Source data
----

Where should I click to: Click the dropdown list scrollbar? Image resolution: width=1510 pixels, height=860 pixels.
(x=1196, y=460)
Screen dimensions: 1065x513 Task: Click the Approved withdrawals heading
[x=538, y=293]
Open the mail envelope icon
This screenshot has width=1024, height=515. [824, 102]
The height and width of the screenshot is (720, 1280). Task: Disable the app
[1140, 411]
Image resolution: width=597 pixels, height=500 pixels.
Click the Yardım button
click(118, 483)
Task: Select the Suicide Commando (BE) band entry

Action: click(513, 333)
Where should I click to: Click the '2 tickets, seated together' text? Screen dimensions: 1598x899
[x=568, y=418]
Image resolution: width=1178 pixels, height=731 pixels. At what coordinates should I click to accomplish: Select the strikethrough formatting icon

----

Exercise description -
Quote, word for word, every line starting at the one that contains "Image resolution: width=597" and ending with the final line of the entries.

Exercise response -
Image resolution: width=597 pixels, height=500 pixels.
Click the Yardım button
click(118, 483)
Task: Select the Suicide Commando (BE) band entry

Action: click(513, 333)
Where should I click to: Click the '2 tickets, seated together' text? Screen dimensions: 1598x899
[x=568, y=418]
Image resolution: width=1178 pixels, height=731 pixels. At what coordinates should I click to accomplish: Select the strikethrough formatting icon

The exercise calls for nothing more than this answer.